TEXT FOR ANALYSIS
◆ ◆ ◆

New Turkmen Boss Pledges to Open Up

Rather than ape the ways of his dictatorial predecessor, Turkmenistan's President vows "development of private ownership and entrepreneurship" and other reforms

It's not easy to follow in the tracks of one of the world's most infamous tyrants.

This is the task facing Gurbanguly Berdymukhammedov, now into his second month as president of Turkmenistan.

Turkmen watchers and opposition figures, many of them now living abroad and eagerly following events back home, wonder whether the new leader will keep his promise to work for a better future or continue down the path of the dictatorial Saparmurat Niyazov.

The question is difficult to answer since little is known about the new president.

Berdymukhammedov was born in 1957 in the village of Babarap. He graduated from the dentistry faculty of the Turkmen State Medical Institute and later completed his medical doctorate in Moscow. He began his career in dentistry in 1980, and in 1995 became head of the dentistry center of the Turkmen Health Ministry. In 1997, Berdymukhammedov was appointed health minister, and in 2001 he was named deputy prime minister and put in charge of implementing Niyazov's order to close all hospitals outside Ashgabat and fire thousands of health workers.

When Niyazov died, he took over as acting president instead of Ovezgeldy Atayev, the speaker of parliament, to whom the office should have fallen under the constitution. Atayev was put under arrest right after Niyazov's death and sentenced to five years in prison by the Supreme Court of Turkmenistan in late February for "driving to suicide" his would-be daughter-in-law, according to the Ferghana.ru news agency.

Political analysts and opposition leaders described the subsequent presidential election in February as "falsified" and "unfair."

Berdymukhammedov was sworn in on 14 February immediately after election officials announced that he had won nearly 90 percent of the votes in an election held three days earlier.

ANOTHER LIBERAL NIKITA?
"Berdymukhammedov can become another Nikita Khrushchev," Satpayev said. "Members of today's Turkmen elite will not allow him to be another Turkmenbashi because it would be dangerous for them."

Khrushchev succeeded Josef Stalin after the death of the longtime tyrant. He amnestied political prisoners, eased the state's interference in private life, and denounced Stalin's personality cult.

Berdymukhammedov "will have to undo Niyazov's personality cult, otherwise someone else will replace him," Bairam Shikhmuradov, the human rights officer of the opposition Republican Party of Turkmenistan, who lives in Moscow, told TOL.

◆ ◆ ◆

PROBLEM TO WORK ON
Extend the article on Turkmenistan's new president, picking up after its final paragraph.

◆ ◆ ◆

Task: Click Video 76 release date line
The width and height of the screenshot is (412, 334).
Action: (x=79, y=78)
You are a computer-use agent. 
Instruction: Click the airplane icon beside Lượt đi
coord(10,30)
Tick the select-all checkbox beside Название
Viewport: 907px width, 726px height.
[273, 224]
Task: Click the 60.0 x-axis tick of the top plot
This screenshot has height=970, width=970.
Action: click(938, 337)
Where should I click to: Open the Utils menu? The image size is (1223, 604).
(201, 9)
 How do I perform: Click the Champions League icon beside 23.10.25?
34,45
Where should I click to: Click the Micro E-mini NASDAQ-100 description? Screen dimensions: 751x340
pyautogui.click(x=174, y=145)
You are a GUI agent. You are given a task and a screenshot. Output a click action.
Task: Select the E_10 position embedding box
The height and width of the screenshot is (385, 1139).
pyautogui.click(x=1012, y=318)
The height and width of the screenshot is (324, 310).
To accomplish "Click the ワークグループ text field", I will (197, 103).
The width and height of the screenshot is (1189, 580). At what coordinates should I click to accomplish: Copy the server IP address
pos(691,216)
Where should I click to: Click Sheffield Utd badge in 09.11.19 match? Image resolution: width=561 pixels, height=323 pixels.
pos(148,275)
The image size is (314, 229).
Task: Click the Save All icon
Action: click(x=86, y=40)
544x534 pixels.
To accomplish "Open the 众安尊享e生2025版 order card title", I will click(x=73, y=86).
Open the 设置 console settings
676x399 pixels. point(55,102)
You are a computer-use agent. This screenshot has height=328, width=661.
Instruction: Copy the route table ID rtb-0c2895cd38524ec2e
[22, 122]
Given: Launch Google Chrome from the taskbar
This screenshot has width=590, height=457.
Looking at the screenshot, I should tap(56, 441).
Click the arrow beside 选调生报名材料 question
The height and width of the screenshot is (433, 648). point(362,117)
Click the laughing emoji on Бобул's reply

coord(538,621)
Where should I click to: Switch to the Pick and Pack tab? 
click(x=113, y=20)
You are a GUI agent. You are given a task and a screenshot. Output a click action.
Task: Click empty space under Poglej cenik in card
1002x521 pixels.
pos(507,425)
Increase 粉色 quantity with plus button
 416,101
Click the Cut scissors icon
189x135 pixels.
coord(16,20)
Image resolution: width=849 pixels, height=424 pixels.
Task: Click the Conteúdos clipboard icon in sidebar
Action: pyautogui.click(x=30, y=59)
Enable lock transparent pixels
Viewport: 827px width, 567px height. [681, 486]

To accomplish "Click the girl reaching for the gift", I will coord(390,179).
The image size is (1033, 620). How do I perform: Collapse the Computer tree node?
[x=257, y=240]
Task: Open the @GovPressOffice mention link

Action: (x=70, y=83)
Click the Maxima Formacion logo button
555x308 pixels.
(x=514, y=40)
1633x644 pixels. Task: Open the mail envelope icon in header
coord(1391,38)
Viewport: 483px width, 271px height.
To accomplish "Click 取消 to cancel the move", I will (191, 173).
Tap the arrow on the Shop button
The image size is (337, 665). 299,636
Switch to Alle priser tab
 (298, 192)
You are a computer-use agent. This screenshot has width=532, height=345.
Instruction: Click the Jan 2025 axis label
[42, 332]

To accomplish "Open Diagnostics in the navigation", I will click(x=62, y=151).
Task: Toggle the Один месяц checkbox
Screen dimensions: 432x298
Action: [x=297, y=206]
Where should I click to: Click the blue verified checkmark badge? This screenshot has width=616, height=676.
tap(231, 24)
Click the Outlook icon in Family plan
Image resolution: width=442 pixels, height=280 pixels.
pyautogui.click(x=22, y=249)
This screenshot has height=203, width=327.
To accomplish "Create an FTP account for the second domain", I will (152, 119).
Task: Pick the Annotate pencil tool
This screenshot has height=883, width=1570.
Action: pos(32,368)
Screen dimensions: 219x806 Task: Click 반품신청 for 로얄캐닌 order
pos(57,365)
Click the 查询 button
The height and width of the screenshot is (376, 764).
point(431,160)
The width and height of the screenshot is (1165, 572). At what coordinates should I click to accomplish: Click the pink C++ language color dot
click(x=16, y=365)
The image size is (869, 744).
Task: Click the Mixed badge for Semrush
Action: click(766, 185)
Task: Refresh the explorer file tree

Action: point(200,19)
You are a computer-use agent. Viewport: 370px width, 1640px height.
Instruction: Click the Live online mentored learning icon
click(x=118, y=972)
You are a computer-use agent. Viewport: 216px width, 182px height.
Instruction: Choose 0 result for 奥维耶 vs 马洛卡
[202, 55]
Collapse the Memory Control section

◆ ◆ ◆

TASK RESPONSE
Shikhmuradov is the son of former foreign minister Boris Shikhmuradov, who was sentenced to life imprisonment in connection with an alleged attempt on Niyazov's life in 2002. Although he described the February election as "unfair," he said, "The people have waited for freedom for too long. Freedom appeared on the scene and it would be very difficult to take it away from them [now]."

Other opposition politicians are more skeptical about Berdymukhammedov's aptitude for starting a thaw in Turkmenistan.

Parahat Yklymov, the Sweden-based acting chairman of an opposition body, the Foreign Committee of the Supreme Council of the Republic of Turkmenistan, said, "Khrushchev had great personal charisma and possessed outstanding leadership qualities. Berdymukhammedov has not been noticed as a person resembling Khrushchev in these qualities but he can prove to be such a man in the future."

Meanwhile, Berdymukhammedov himself is trying hard not to be seen as a new Khrushchev. In an interview he gave to Turkmenistan magazine after his inauguration, he said, "Having the example of the first president of Turkmenistan, Saparmurat Turkmenbashi, it is difficult to assume that someone else can be a bigger authority in politics and the affairs of state."

FIRST STEPS
Nevertheless, as soon as he was sworn in, the new president began making changes. He signed a decree introducing compulsory 10-year education, restoring a year of schooling cut by Niyazov, and opened the first Internet cafes in Ashgabat.

But in interviews with TOL, experts were split on whether Berdymukhammedov will in fact keep his promises.